*** Block opens ***

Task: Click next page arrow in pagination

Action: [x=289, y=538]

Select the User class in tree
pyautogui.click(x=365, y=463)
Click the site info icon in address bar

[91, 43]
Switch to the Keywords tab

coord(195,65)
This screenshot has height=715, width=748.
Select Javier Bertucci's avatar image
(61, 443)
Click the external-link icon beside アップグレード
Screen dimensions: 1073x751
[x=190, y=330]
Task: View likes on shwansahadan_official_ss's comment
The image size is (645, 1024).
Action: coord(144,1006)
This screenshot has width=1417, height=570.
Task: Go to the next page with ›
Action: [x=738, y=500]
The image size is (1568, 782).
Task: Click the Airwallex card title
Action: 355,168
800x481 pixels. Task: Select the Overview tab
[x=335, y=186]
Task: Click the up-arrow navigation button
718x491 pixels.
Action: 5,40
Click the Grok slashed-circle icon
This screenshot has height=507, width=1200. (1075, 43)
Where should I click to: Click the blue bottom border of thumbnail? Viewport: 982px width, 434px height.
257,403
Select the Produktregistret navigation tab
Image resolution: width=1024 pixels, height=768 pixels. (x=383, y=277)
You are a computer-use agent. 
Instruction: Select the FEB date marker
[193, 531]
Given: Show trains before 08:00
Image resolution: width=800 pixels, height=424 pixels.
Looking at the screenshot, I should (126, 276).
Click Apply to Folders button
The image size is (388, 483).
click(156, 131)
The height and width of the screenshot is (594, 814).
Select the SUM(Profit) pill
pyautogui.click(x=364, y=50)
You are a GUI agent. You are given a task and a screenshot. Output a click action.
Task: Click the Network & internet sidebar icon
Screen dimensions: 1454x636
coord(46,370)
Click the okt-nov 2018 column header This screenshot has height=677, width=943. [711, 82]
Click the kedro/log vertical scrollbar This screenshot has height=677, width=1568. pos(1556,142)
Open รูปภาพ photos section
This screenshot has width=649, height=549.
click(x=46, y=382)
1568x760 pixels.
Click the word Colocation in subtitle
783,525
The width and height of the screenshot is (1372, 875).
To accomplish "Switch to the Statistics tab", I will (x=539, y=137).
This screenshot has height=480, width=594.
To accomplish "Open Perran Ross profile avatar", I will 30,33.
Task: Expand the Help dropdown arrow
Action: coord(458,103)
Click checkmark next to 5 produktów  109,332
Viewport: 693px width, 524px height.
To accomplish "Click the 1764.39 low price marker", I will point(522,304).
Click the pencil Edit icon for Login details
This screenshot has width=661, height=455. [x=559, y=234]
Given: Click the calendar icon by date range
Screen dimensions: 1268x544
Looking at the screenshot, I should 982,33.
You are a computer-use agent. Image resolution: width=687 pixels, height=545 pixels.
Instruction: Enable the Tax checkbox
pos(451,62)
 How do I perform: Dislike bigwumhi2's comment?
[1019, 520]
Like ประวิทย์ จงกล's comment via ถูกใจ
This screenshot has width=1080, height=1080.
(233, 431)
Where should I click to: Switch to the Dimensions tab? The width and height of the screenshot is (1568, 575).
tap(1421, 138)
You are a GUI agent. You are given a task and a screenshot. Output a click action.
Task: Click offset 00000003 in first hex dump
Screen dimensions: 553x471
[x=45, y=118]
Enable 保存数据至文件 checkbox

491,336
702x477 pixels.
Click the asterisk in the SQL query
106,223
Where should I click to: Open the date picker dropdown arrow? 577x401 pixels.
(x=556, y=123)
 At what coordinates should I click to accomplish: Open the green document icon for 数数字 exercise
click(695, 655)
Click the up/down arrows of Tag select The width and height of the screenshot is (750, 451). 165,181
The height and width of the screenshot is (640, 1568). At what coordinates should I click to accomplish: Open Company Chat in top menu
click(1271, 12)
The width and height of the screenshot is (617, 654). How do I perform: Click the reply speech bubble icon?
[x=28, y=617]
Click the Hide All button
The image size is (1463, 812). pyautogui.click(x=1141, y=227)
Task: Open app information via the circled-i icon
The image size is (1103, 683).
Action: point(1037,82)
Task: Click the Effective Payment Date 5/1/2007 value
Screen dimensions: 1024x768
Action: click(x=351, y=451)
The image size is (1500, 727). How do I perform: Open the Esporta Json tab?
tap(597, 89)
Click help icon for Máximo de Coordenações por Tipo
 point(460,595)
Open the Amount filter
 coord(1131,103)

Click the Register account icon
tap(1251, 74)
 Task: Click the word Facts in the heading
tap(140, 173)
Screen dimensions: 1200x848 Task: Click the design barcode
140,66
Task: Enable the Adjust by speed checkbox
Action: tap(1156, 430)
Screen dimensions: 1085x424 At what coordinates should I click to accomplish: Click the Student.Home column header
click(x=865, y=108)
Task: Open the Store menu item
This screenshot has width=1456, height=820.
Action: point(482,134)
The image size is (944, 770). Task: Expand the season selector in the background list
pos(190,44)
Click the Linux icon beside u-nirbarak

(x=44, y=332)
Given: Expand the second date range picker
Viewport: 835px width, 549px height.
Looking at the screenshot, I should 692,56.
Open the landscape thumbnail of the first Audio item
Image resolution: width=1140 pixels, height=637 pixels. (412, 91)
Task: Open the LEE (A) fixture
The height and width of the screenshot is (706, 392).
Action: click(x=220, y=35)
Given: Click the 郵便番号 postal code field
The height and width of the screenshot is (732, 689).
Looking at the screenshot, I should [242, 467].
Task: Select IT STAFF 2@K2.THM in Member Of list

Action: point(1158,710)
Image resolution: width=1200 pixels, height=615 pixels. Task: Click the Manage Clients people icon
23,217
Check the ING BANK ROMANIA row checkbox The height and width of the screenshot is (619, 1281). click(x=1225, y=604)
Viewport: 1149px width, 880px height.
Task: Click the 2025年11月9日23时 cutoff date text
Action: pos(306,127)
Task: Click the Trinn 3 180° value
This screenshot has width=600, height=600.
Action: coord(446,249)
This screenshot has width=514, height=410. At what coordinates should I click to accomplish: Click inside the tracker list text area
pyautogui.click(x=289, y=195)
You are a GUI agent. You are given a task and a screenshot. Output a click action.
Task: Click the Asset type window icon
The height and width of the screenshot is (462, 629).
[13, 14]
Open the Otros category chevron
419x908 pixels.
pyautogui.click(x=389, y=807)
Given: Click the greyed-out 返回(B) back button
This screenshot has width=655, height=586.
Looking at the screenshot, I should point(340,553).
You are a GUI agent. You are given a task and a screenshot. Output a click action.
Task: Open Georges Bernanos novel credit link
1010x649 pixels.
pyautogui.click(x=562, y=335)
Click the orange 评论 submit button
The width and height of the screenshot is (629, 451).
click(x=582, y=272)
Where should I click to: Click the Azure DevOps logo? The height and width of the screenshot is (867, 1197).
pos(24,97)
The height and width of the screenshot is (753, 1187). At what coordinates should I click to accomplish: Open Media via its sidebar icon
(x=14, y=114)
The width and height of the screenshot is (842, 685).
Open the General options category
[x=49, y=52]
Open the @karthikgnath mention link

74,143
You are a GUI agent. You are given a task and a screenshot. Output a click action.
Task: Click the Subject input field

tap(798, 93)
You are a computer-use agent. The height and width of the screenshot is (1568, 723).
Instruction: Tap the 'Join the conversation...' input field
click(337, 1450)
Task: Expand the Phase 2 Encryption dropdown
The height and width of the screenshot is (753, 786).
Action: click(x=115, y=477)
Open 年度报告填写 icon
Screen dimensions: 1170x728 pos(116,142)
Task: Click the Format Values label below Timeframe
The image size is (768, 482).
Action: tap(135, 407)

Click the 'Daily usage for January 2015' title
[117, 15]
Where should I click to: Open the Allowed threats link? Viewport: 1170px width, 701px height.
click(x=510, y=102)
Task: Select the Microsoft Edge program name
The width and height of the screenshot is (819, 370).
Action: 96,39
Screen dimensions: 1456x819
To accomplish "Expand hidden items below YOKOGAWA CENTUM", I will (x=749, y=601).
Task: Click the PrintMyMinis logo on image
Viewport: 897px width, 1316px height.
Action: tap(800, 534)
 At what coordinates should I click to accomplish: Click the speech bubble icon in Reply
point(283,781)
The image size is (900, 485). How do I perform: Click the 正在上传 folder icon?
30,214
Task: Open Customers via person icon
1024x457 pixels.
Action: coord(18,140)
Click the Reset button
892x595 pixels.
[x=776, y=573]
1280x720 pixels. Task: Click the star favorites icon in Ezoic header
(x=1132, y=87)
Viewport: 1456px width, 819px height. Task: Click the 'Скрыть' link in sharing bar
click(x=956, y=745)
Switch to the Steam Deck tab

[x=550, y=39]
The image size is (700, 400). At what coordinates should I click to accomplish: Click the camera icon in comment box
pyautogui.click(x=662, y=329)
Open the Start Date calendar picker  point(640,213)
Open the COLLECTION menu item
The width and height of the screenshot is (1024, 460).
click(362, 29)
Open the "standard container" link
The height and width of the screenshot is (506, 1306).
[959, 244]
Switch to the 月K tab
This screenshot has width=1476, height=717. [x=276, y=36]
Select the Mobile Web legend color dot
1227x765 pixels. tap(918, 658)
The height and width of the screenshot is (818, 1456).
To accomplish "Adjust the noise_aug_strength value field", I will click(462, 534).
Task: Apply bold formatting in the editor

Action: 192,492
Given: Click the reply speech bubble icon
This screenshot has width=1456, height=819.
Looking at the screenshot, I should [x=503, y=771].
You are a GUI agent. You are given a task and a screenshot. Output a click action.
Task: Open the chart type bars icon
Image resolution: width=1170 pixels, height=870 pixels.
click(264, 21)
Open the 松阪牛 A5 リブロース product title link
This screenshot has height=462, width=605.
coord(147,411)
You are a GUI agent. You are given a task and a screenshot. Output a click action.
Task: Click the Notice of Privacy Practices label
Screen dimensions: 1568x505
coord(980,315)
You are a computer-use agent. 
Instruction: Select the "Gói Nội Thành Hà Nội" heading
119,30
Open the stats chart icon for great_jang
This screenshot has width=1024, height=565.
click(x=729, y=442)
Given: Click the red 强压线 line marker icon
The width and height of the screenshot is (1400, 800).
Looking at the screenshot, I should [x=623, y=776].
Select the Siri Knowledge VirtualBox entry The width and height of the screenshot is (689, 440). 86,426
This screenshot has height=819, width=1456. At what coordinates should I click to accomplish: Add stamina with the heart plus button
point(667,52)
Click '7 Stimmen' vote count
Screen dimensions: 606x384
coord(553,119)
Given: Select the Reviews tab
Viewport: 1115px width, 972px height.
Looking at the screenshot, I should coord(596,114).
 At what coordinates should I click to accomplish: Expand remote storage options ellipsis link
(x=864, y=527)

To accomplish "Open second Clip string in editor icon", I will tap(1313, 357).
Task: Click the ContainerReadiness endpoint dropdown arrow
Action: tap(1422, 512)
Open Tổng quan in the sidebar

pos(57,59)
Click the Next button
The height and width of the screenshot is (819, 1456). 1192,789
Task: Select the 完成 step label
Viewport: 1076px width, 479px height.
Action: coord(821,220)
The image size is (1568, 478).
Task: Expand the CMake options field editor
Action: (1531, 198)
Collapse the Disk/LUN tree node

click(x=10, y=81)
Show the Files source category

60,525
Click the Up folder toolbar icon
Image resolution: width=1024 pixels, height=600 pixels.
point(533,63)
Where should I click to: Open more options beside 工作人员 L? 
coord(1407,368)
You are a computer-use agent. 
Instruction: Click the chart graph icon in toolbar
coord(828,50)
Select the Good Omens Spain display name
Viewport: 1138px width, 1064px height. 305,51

*** Block closes ***

From the entries above, extract each line containing "calendar".

Reply:
Given: Click the calendar icon by date range
Open the Start Date calendar picker  point(640,213)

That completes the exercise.